For the Issey Miyake Fall/Winter 2026 show, Satoshi Kondo explores movement through sculptural pieces. Through the brand’s experimental eye, the collection becomes an exploration of wearability, expressed through the unique sculptural designs that have long defined the approach of the house of Issey Miyake.
The constructions feel architectural yet never restrict the body; instead, they follow its natural movement. Vertical silhouettes with straight cuts dominate the collection, while geometric shapes emphasise the shoulders and the hips, creating voluminous forms and almost three-dimensional constructions. The collection centres on garments wrapped, folded, and twisted around the body through origami-like techniques.
Column dresses juxtapose fluid skirts and draped fabrics, creating an interplay between structure and movement that has defined the philosophy of the house since its beginnings. The mix of proportions and layers gives each look its edgy form, natural fall, and sense of movement. Asymmetry plays with the garments, breaking with traditional notions of balance and tailoring.

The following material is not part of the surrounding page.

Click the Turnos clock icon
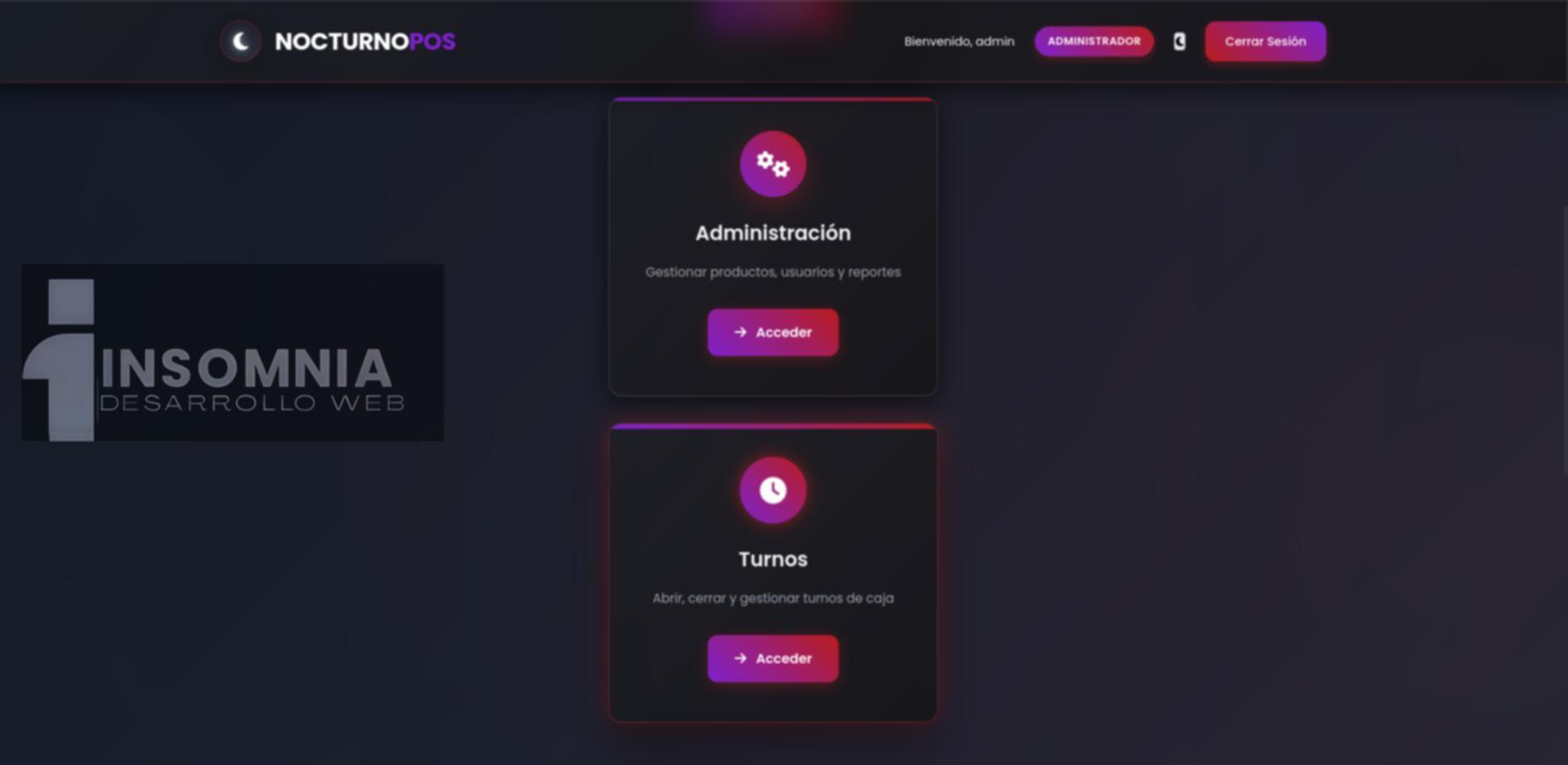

Dramatic headpieces echo the garments' geometric language, extending the silhouettes' sculptural dimension. Corset-like patent leather tops add a striking finish, creating an intriguing visual synergy between the structured pieces and the flowing draped fabrics.
The absence of prints and the restrained colour palette allow the viewer to focus solely on the architectural construction, shape, and texture of each piece. Ultimately, each silhouette fully comes to life through the body that animates it. The collection is about more than construction; it’s about the relationship between fabric and the body, about the interaction between garments and the figures that inhabit them, sparking conversations about the way clothing comes to life only when worn.